Making the Case
The volatility of our financial markets blazed into view in October, as if someone had struck a match. While the immediate reaction of architects has been as hot-faced witnesses to a conflagration (we do not control the hedge funds or the investment banks), we recognize the effects of the fire sale, particularly for our clients. It goes without saying that getting the job remains the defining business challenge we all face.
In case you find yourself in meltdown, realize this: Clients need architects now more than ever. At a critical time, good design and superior physical facilities can give companies or institutions a vital, competitive edge—with their peers, with their customers, with their employees, with the communities that they serve. We architects can dare to say, “Trust me,” because we speak with authority.
Our data can help you. For 11 years, the Business Week/Architectural Record design awards program has documented how architectural (and interior and industrial) design affects business. Examine this year’s winners, which include building projects that made existing companies better places. Each of their stories has a lesson that is measurable.

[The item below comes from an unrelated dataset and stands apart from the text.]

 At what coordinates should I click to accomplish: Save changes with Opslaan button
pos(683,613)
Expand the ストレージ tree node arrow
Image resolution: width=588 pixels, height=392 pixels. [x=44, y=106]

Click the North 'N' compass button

At Elmpark, in Dublin, Ireland, the shared vision of architect and client produced a more sustainable workplace, complete with obligatory green roof and lighting scheme, in which the developer could ultimately
sell power to his tenants. For Haworth in Michigan, a striking new building addition encouraged a 300 percent rise in customer visits, with a concurrent rise in sales. And in a third, at Alley 24 in Seattle, employees report extreme satisfaction, so much that actual sick days have decreased.
Whether reflected in worker satisfaction or productivity, design for business and institutional clients means more than signature buildings by glamorous architects. As an architect, you can help determine which materials and systems can make the most difference, whether to attract bigger crowds or to save energy. Perhaps you can help consolidate facilities from far-flung sites to a central building that will foster better communication among employees.
In good times and hard times, in addition to the inspiration that our work provides, clients respond to hard facts, suggesting that we present our architectural projects as solutions to their needs, ferreting out measurable data (what the industry loves to call “metrics”) that signify how actual designs made a difference. The burden may sound daunting, but look for information to back up your assertions.
Architects and clients recognize that the way we work has fundamentally changed, with a new workforce that increasingly functions off-site, that requires flexibility in the workplace for its changing social norms, for digital transformation, even for (shudder) “downsizing.” We have found that good design literally enhances real estate value, at a time that real estate values have risen to the forefront of business consciousness. And design becomes a recruiting tool for all employees, particularly for the young.
Beyond all the hype about branding and marketing, we recognize that the world remains interested in architecture and design, even in a downturn. A well-conceived, well-executed project can help propel a company into a successful 21st-century business, by saving operating costs, attracting and retaining talent, or by building equity for the future, at a time that equity seems to be sliding downhill.
If you need further examples, turn the pages of this issue to the BusinessWeek/Architectural Record Awards winners or seek out our new publication for clients, HQ. Ironically, a difficult marketplace may be the best time to press the case for the power of design. Architects will need help in convincing clients to retain their services in the coming weeks; clients will need help, period; and our publications stand ready to make the case for both.